Thursday, April 13, 2006

Arthur Boericke Obituary

From the Independent Journal

Arthur Boericke was an original and daring thinker and person. He was an advocate for unorthodox creativity in architecture -- elliptically bringing both away and towards the mainstream. He published several seminal books including 'Handmade Houses' -- a classic. He also was involved in the formation of the Farralones Institute, and was a supporter and adviser to Sim Van Der Ryn. He was born August 27th,1927 to Arthur and Edith Boericke, owners of Boericke and Runyon Pharmaceuticals. Arthur's grandfather was William Boericke, MD, author of the 'Materia Medica' which remains the primary reference for all things homeopathic. Arthur is survived -- and loved -- by many, many of us. We will celebrate him on Saturday, April 22nd, 2006 at 1:00 p.m. Call Sarah Howard for information about the Celebration 415-663-9778.

Published in Marin Independent Journal from Apr. 13 to Apr. 16, 2006I didn't hear of this until much later, and am sorry I missed it. This is a reference stub, something I need to get back to later.
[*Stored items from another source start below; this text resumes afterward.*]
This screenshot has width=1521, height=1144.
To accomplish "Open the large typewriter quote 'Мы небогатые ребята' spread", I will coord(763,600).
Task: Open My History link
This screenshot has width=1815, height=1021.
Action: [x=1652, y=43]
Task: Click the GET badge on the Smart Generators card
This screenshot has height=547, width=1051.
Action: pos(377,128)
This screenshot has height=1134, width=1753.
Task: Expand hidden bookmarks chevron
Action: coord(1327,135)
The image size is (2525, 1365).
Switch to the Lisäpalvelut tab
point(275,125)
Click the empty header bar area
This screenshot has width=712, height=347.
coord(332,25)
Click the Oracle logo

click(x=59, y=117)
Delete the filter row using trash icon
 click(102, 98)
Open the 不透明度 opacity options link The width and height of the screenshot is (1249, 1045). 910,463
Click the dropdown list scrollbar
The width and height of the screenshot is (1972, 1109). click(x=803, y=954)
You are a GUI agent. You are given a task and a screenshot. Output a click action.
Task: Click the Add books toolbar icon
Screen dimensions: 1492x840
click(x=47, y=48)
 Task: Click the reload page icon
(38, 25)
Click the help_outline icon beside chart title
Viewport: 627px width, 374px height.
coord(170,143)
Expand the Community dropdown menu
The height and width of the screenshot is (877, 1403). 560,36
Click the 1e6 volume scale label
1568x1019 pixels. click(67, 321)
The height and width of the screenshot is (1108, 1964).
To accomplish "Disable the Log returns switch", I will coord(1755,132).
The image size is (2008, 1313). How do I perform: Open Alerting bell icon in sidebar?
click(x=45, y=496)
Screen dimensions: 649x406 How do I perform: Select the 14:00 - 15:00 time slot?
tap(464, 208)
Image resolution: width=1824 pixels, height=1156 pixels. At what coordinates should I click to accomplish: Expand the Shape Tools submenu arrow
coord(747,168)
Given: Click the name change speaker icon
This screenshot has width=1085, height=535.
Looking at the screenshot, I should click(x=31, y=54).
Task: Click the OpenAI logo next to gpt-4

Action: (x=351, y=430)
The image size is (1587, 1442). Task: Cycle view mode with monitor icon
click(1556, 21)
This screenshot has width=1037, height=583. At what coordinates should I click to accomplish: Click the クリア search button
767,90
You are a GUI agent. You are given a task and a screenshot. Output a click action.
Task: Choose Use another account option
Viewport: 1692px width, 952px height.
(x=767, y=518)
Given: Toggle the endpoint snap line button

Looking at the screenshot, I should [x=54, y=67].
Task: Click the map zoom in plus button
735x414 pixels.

Handmade Houses: A Guide to the Woodbutcher's Art, Arthur Boericke and Barry Shapiro (1973, Scrimshaw Press, A & W Publishers). I used to go on driving expeditions with Arthur as he was writing the book, in Marin, Sonoma, and Mendocino. We both had a red Volvo panel van.

Friday, April 7, 2006

Visible Spectrum

"Go deeper," he said. As if I needed prompting. All that azure and violet converging on ultra. I needed no encouragement. I opened a slender door that had no lintel, that had no frame. I had my hand on the visible spectrum, but on the cosmic side, where indigo crossed thresholds with ultraviolet, was where I was drawn to—luminal boundaries between worlds. Both the seen and the unseen, I was betwixt and between. Hovering towards the shade as in capital "S." Those ghostly apparitions who survive on the horizon. Not on the other side of the spectrum, near infrared.  Too hot. To me that was Hades, that was hell. Interesting that hell itself was either hot or cold depending upon your locale and ancestry. There was no hell in the Otherworld, merely the fourth dimension. Alternate reality was a world where time either ceased to exist, or hadn't yet been born. But the monks took care of that discrepancy, suggesting that time existed there too, only it passed more slowly, otherwise no one would ever get around to being born, let alone, conceived in the missionary position, or otherwise. We won't mention that their parents would never, ever meet up, because they too would have considerable trouble getting around to orchestrating their own conception, until we were all traveling backwards through time at such a tremendous rate that the Big Bang imploded into the period at the end of the sentence. And then, where would we be, then?